唯識に学ぶ・誓喚の折々の記

私は、私の幸せを求めて、何故苦悩するのでしょうか。私の心の奥深くに潜む明と闇を読み解きたいと思っています。

第三能変 随煩悩 諸門分別 (43) 第十 上下相縁門 (4)

2016-03-20 01:05:12 | 第三能変 随煩悩の心所
  

 前回は雑感になりましたが、今日は前回の続きになります。後半です。
 上地に存在する随煩悩(小随煩悩の誑・諂(色界初禅)と憍(三界に存在する)と大随煩悩の八(三界に存在する)、上地に在る場合は有覆無記として存在する)が下地を縁ずることが有るのか否かを論じます。

 「大の八と諂と誑とは上にして亦下をも縁ず、下縁(げえん)の慢等と相応して起るが故に、梵(ぼん)いい釈子(しゃくし)の於に諂・誑を起せるが故に、憍は下を縁ぜず、所恃(しょじ)に非ざるが故に。」(『論』第六・三十四左) 
 梵は色界に存在する梵王のこと。

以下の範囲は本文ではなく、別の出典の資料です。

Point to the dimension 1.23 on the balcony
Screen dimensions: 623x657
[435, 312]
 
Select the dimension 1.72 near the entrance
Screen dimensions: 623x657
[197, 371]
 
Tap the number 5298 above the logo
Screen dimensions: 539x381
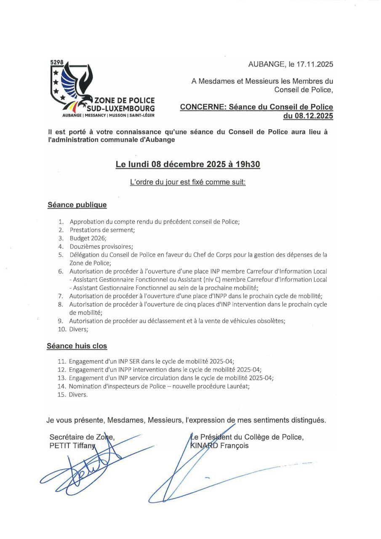(56, 62)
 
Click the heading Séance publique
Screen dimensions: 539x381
(77, 205)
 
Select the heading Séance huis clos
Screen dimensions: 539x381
(77, 346)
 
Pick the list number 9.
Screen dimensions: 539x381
(61, 321)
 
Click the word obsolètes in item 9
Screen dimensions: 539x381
(270, 321)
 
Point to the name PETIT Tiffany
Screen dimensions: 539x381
(73, 446)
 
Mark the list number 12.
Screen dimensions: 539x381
(62, 369)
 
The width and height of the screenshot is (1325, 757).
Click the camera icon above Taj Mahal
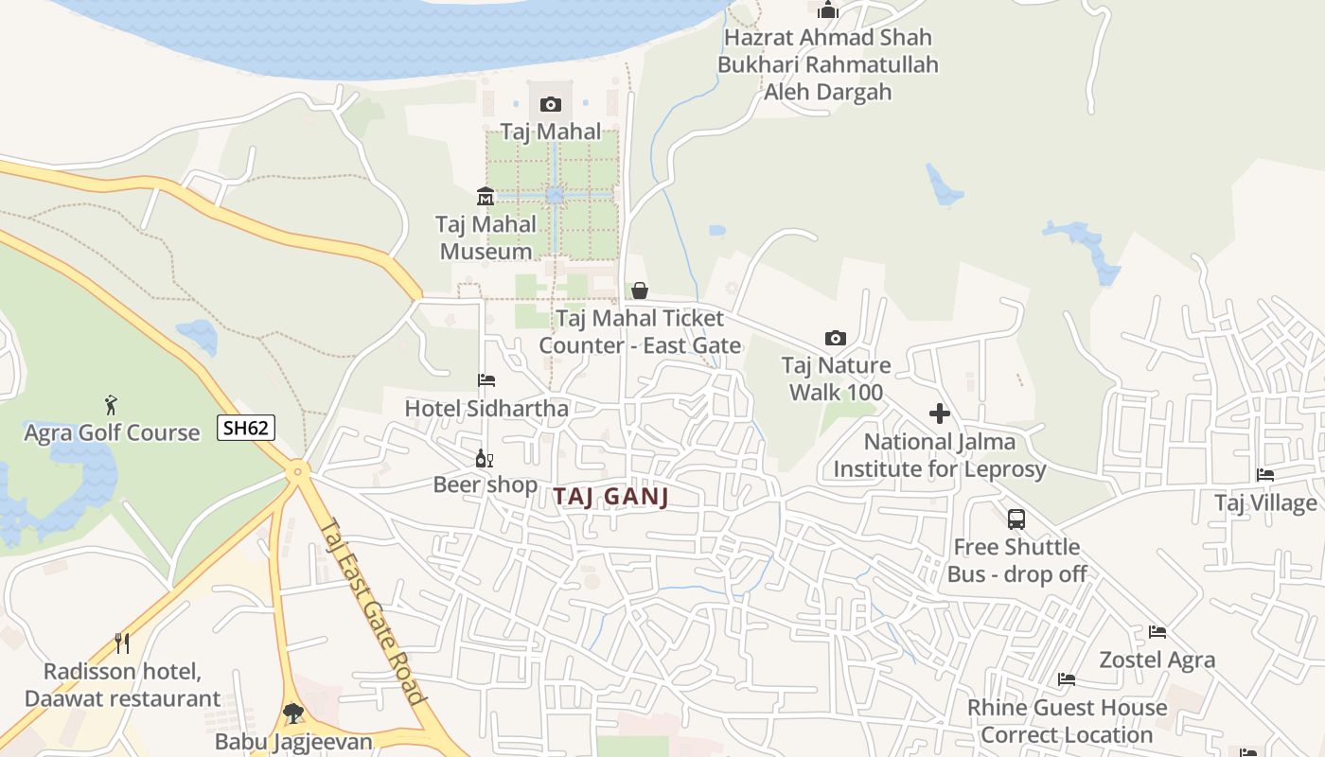551,104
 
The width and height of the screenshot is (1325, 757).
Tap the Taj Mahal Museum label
486,238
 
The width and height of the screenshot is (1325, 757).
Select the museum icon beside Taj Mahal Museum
486,196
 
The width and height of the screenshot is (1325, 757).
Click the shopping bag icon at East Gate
640,290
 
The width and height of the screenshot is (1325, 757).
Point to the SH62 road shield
246,428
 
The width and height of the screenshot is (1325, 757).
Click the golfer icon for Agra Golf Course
111,405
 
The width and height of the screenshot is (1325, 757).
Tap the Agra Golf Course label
112,433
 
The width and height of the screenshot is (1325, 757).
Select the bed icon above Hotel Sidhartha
486,380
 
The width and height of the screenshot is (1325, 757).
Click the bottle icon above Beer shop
485,458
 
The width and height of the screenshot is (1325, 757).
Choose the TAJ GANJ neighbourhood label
611,497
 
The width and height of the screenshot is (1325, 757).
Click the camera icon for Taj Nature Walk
836,338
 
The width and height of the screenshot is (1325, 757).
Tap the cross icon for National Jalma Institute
940,414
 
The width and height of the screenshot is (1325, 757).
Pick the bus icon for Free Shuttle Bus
1016,519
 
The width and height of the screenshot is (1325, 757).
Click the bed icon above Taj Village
1265,475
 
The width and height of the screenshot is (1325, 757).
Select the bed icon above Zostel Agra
1157,632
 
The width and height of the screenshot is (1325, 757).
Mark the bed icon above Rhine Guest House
1067,679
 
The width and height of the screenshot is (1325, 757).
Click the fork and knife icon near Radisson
122,643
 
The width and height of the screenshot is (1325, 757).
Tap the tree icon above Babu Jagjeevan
293,713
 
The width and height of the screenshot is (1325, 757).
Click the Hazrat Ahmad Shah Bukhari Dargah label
828,64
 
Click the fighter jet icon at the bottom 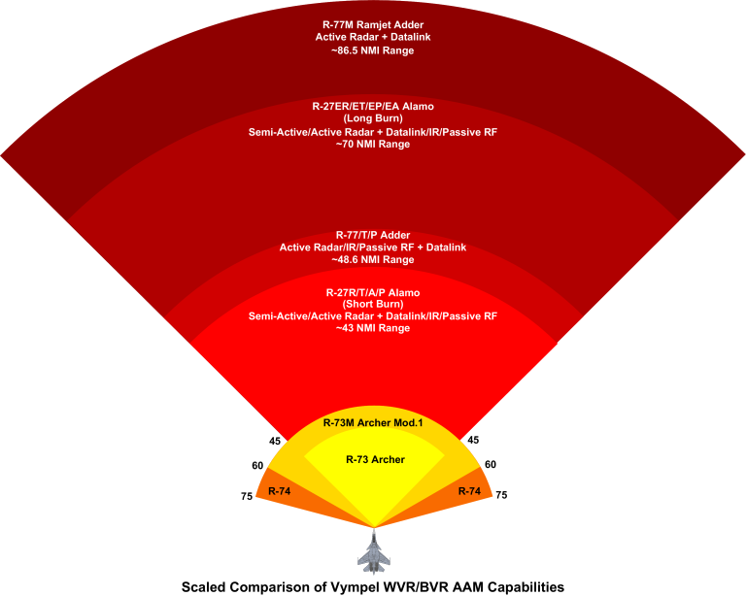[373, 553]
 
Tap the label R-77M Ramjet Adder [373, 24]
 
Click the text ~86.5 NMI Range [373, 50]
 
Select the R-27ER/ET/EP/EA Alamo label [373, 106]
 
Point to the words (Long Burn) [373, 118]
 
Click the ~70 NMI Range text [373, 144]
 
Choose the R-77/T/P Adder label [373, 235]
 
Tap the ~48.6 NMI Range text [373, 260]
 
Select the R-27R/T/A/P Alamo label [373, 291]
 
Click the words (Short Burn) [373, 304]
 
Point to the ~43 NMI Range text [373, 329]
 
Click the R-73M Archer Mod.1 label [373, 423]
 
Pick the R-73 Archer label [375, 459]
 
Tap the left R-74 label [280, 491]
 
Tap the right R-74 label [470, 491]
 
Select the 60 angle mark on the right [491, 465]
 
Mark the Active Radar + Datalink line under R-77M [373, 37]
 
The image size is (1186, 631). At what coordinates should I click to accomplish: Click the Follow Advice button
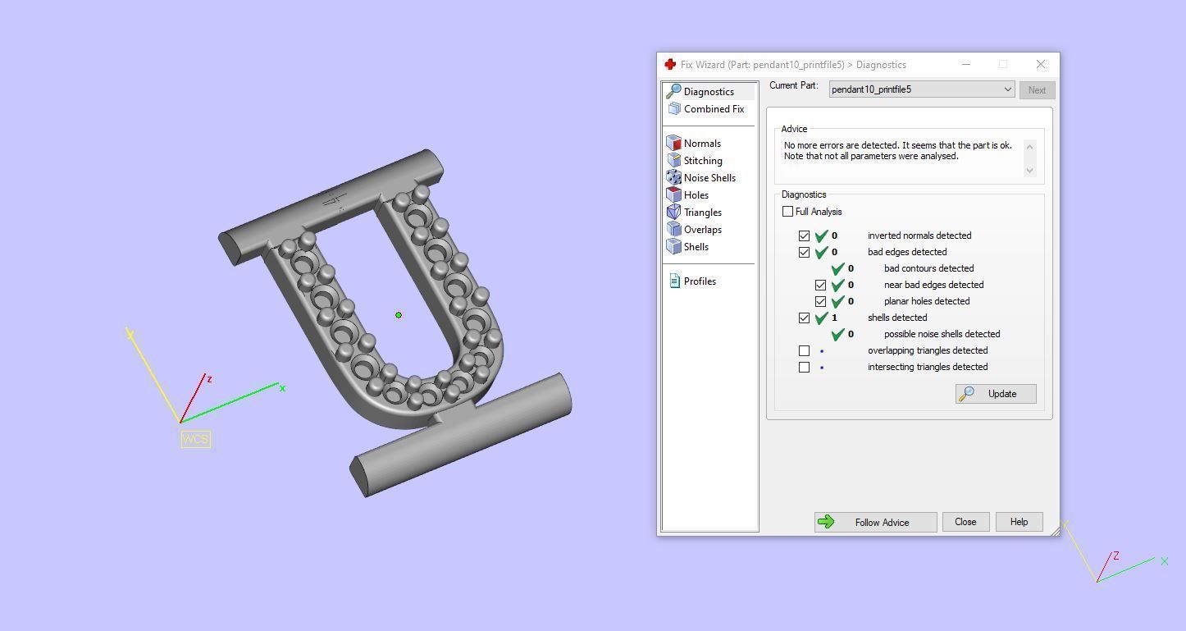click(875, 522)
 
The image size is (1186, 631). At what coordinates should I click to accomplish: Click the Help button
click(1019, 522)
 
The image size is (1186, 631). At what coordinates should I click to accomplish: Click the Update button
click(996, 394)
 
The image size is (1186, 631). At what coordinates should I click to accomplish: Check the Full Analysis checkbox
click(788, 212)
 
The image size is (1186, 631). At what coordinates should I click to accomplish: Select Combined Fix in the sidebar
click(713, 109)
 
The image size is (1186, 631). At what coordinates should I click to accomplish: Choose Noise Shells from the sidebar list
click(709, 178)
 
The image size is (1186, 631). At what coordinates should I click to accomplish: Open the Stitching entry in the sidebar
click(702, 161)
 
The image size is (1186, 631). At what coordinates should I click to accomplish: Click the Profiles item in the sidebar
click(699, 281)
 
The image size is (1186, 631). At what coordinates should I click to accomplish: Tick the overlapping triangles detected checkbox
click(805, 351)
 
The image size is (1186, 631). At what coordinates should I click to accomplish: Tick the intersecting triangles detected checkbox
click(805, 368)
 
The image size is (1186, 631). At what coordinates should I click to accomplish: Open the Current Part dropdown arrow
click(1007, 90)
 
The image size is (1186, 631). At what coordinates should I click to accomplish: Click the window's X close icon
click(1041, 64)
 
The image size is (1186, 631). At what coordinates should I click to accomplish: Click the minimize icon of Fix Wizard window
click(966, 64)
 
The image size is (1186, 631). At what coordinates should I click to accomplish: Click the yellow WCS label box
click(195, 439)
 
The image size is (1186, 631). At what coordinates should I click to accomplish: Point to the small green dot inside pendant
click(399, 315)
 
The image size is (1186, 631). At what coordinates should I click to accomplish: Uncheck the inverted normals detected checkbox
click(805, 236)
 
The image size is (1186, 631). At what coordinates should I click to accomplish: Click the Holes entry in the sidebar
click(696, 195)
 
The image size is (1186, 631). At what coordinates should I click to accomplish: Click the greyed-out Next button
click(1037, 90)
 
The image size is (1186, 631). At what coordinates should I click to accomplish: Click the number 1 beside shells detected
click(834, 318)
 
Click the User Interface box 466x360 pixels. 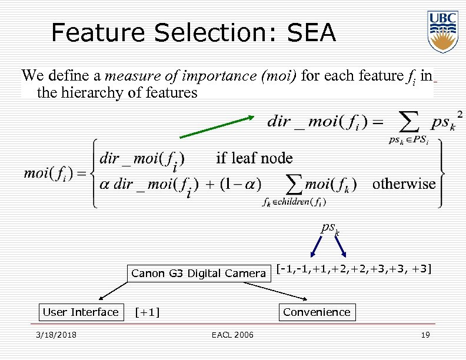pos(81,312)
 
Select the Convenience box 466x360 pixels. pos(317,312)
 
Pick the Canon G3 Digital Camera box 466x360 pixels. pos(198,273)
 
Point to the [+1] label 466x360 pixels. pos(148,312)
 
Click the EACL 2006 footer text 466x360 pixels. pos(233,335)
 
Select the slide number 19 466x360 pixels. pos(425,335)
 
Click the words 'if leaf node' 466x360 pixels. pos(254,158)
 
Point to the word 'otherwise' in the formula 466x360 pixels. pos(404,184)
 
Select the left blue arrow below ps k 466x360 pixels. pos(313,247)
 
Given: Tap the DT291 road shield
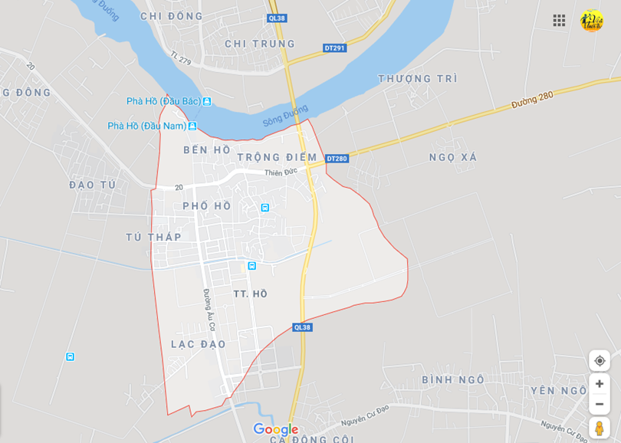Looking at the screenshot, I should tap(335, 48).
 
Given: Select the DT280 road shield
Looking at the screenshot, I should tap(337, 159).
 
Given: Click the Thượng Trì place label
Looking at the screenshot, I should tap(418, 79).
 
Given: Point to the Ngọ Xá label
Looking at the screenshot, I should tap(453, 157).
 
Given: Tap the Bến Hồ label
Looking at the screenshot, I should tap(207, 150).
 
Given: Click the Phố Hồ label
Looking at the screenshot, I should tap(207, 206).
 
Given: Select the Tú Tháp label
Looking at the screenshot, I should tap(154, 237).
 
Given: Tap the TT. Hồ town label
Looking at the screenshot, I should tap(251, 294).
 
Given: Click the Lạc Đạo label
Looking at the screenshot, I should tap(199, 344).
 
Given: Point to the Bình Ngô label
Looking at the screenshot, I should tap(453, 380).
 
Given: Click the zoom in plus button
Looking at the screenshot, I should tap(600, 384).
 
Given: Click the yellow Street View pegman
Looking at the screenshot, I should tap(600, 428).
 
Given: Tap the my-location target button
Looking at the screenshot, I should tap(600, 360).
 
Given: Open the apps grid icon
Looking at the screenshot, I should tap(559, 21).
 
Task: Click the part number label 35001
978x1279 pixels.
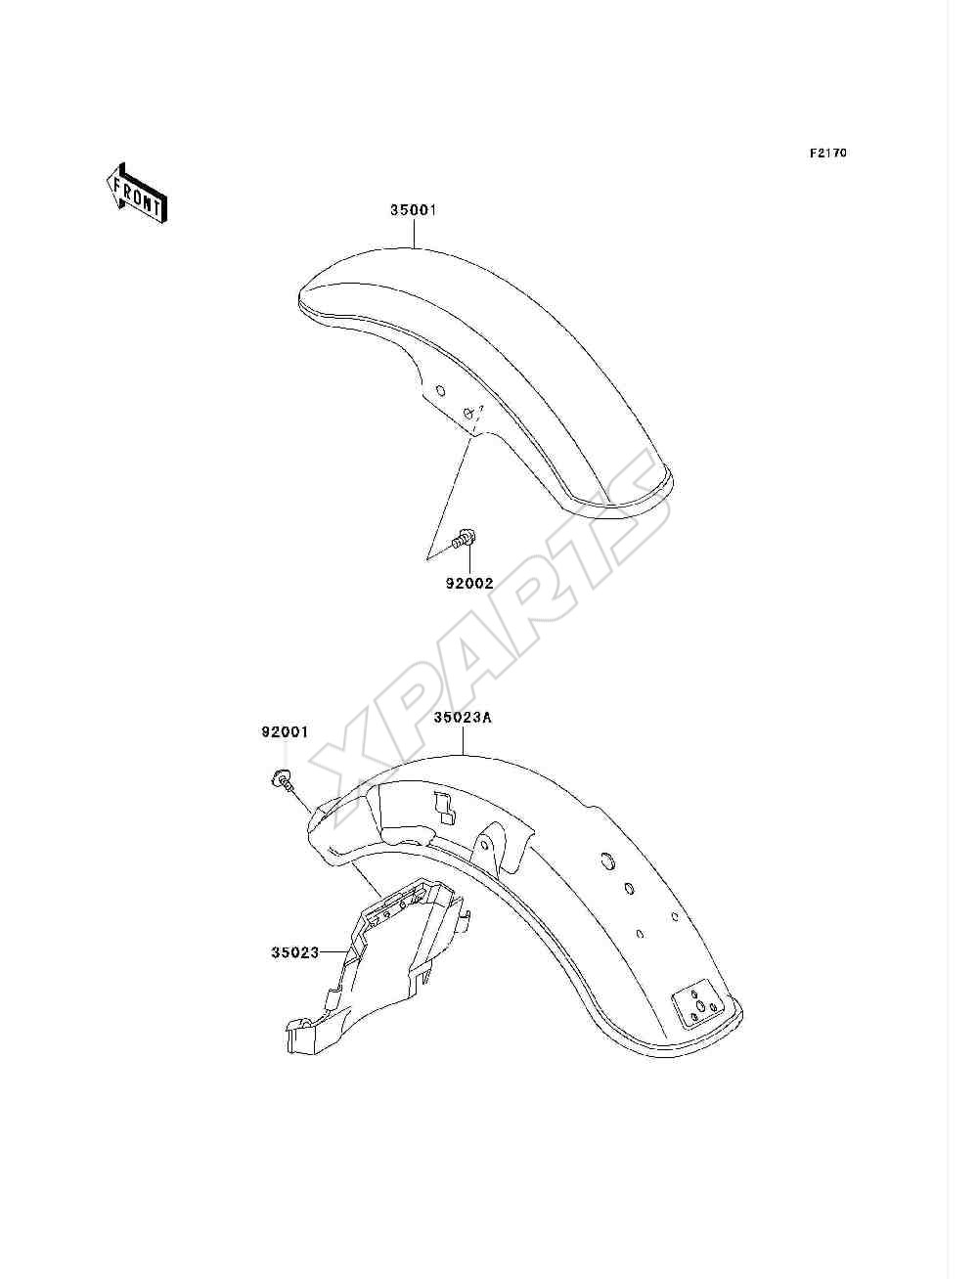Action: click(x=413, y=210)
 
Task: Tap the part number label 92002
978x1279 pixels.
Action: click(x=469, y=583)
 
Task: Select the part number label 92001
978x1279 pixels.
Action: click(x=285, y=731)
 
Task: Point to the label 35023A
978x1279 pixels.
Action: click(x=463, y=718)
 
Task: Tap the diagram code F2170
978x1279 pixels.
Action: click(x=827, y=153)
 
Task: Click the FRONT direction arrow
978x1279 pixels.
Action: click(x=137, y=193)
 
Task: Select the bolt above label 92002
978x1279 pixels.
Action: click(x=465, y=537)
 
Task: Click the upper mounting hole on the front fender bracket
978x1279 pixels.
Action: click(x=441, y=389)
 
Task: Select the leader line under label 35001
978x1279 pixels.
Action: click(x=414, y=233)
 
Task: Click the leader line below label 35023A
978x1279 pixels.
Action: click(x=464, y=740)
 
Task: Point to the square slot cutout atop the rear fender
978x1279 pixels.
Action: click(x=445, y=807)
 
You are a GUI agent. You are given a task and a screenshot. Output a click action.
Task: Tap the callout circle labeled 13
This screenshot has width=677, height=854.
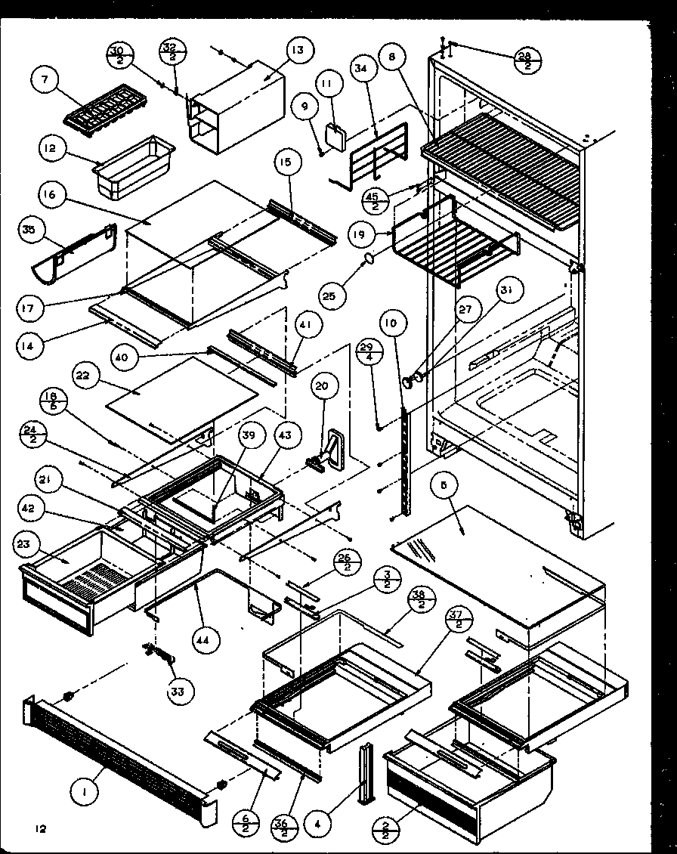298,51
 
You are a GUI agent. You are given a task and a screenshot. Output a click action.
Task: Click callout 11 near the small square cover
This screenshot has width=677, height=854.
327,85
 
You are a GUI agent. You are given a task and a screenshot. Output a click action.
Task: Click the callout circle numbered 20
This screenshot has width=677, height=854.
321,386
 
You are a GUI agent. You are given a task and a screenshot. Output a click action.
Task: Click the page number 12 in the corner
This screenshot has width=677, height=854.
40,829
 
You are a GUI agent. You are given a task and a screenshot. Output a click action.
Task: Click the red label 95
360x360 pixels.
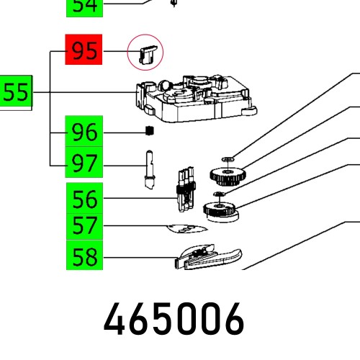pyautogui.click(x=84, y=51)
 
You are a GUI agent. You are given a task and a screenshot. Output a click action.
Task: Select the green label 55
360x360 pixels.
pyautogui.click(x=16, y=93)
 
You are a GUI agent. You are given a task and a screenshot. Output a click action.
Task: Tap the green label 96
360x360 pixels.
pyautogui.click(x=84, y=132)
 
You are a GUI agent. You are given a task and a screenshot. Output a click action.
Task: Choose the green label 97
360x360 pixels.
pyautogui.click(x=84, y=165)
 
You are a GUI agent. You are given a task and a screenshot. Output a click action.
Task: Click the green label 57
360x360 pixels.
pyautogui.click(x=84, y=228)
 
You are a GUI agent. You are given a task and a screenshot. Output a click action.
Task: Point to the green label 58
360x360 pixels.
pyautogui.click(x=84, y=257)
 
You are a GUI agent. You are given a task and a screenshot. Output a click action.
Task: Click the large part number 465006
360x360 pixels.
pyautogui.click(x=174, y=320)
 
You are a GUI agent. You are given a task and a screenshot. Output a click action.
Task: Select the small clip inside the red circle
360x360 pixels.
pyautogui.click(x=145, y=53)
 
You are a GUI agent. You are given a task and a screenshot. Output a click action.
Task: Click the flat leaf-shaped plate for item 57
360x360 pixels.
pyautogui.click(x=186, y=229)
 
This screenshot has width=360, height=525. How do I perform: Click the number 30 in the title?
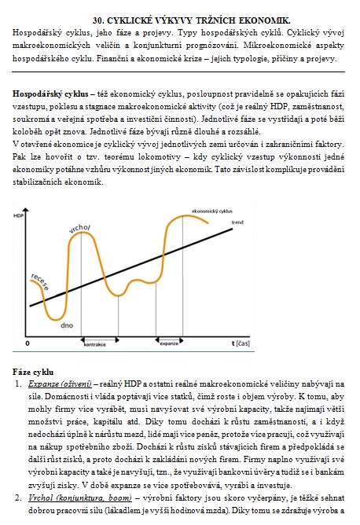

釈子は欲界の馬勝比丘のこと。
(大随煩悩の八と諂と誑とは上地に在ってまた下地をも縁ずる。何故なら、下縁の慢等と相応して起こるからである。(例が挙げられます)例えば(「梵王の馬勝の手を執るは是れ誑・諂なるが故に」)大梵天王が馬勝の手を執ったのは誑と諂によるものである。憍は下地を縁ずることはない。何故なら、下地は上地から見て恃む所のものではないからである。)

 例えばという逸話は『大毘婆沙論』によります(大正27・670b~671c)。『演秘』が取意として述べています。『論』に「梵が釈子に於て諂・誑を起せるが故に」ということを釈して、「婆沙論の百二十九を按ずるに、経(『正法念処経』巻第三十三(大正17・193b)に誑・諂の極は梵天に至ることを述べており、『倶舎論』巻第四(大正29・20c)に引用されています。)の説を引いて云く、云々」
 この逸話は明日紹介したいと思います。

 本科段も煩悩の諸門分別の上下相縁門に准じて解釈されるものです。そこでは「上地の煩悩も亦下地を縁ず」と説かれていました。これは上地の慢が下地を縁ずることについて説明しているのですが、直接的には慢の字はありません。しかし、「上に生まれた者は、下の有情の於に己が勝徳を恃んで、而も彼を陵すと説けるが故に」と説明しています。上地の慢が下地を見下し慢を起こしていることが分かるわけです。恃己の慢と陵他の慢という、己が勝れた徳を恃んで下地の有情を見下すという慢心ですね。
 憍は自分が自分に酔っている状態(おごりよいしれる心)ですから、上地に在る憍は、「自の盛なる事のうえに深く染著を生じて酔倣する」ものですから、上地から見て劣っている下地を恃む必要はないのです。
 『述記』は本科段を本質相分と影像相分について解釈しています。これも逸話と共に明日考えてみたいと思います。